» **Activity**
Transcribe the records below from the first line to the line that includes "Given: Click the blue 线程 tab below chart", inclusive, and omit the pictures.

── Exercise data

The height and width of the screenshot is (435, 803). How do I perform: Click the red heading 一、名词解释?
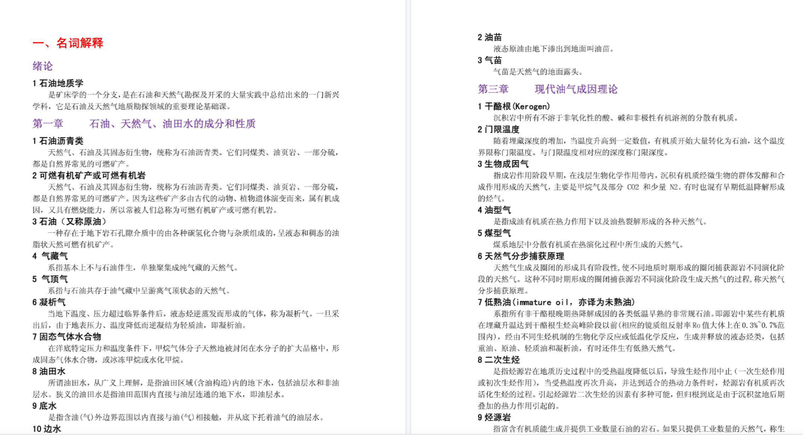click(68, 43)
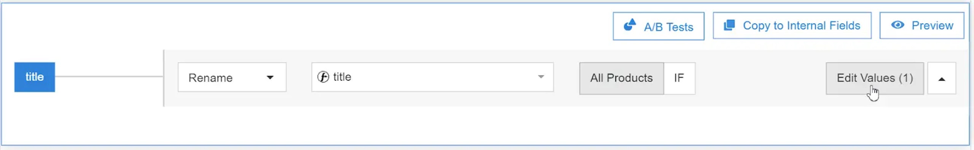Click the eye icon on Preview
This screenshot has height=150, width=974.
pos(898,25)
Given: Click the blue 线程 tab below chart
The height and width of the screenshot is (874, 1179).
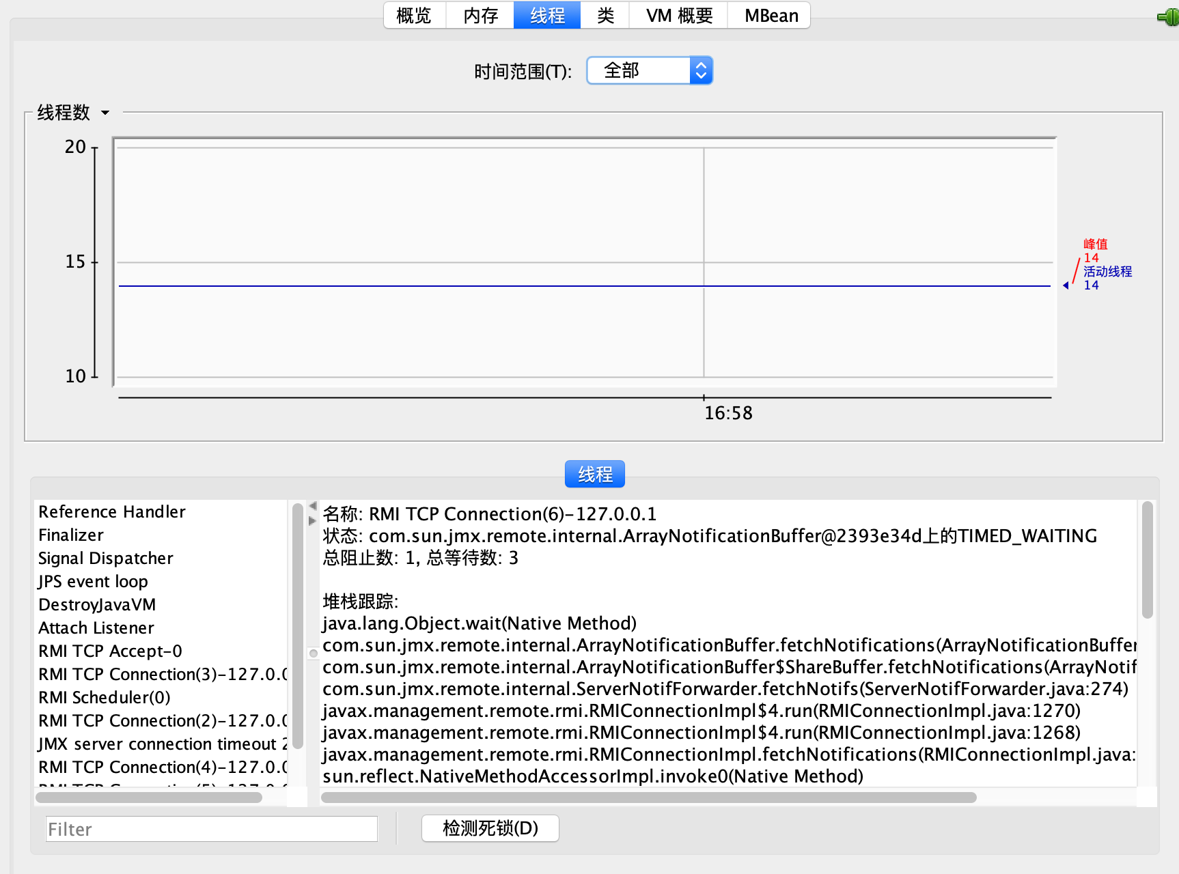Looking at the screenshot, I should coord(594,474).
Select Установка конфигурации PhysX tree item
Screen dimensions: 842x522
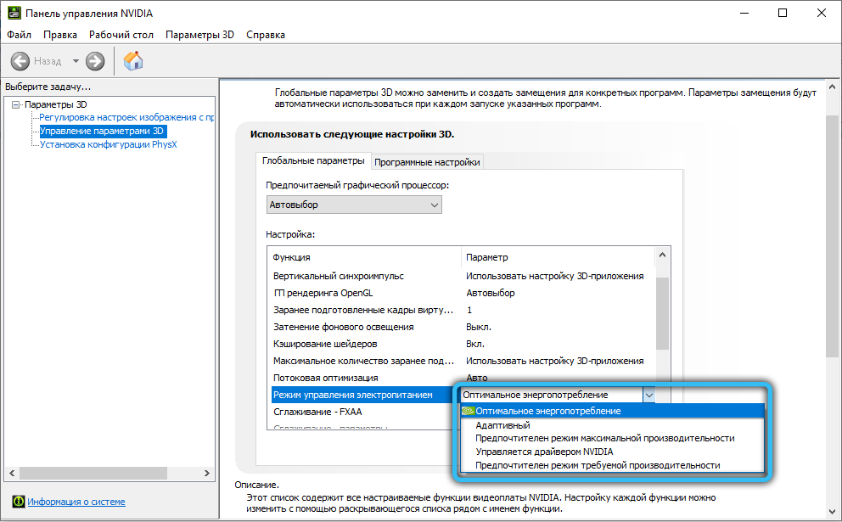108,144
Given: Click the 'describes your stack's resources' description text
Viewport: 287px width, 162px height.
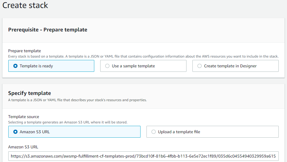Looking at the screenshot, I should (77, 100).
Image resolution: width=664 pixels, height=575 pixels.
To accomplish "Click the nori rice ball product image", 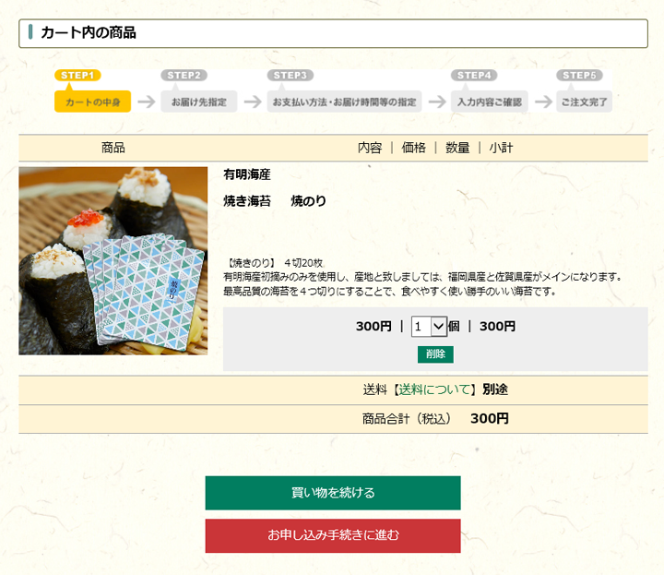I will click(x=113, y=260).
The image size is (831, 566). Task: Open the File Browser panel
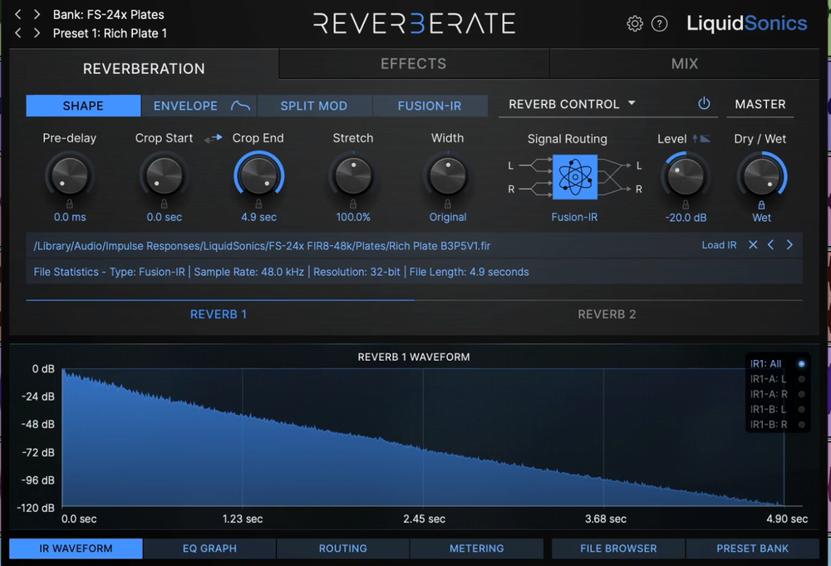(x=618, y=549)
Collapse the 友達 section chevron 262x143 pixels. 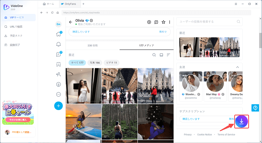pos(237,67)
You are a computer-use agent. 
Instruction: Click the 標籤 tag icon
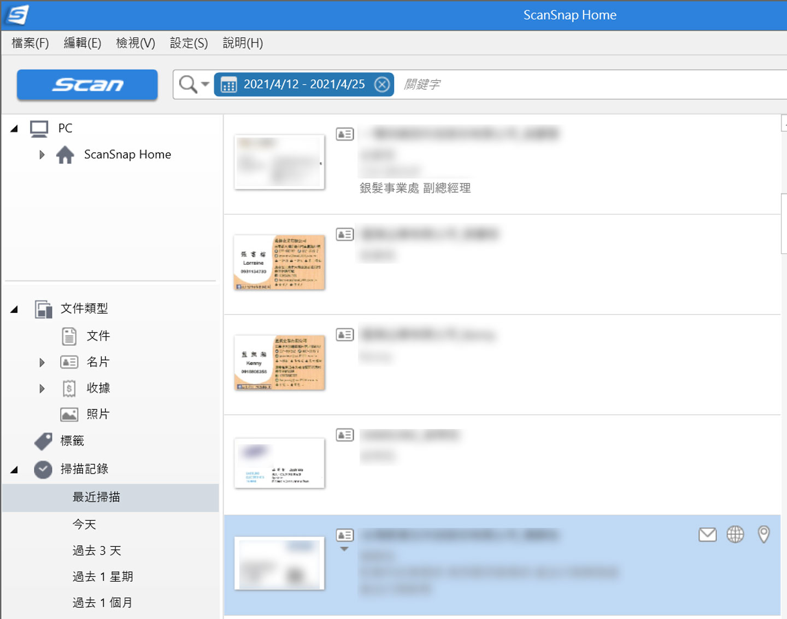(x=44, y=441)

────

» **Exercise solution**
The height and width of the screenshot is (435, 803). How do I perform: Click the red heading 一、名词解释?
click(68, 43)
Click the eye icon on Preview
This screenshot has height=150, width=974.
pos(898,25)
Given: Click the blue 线程 tab below chart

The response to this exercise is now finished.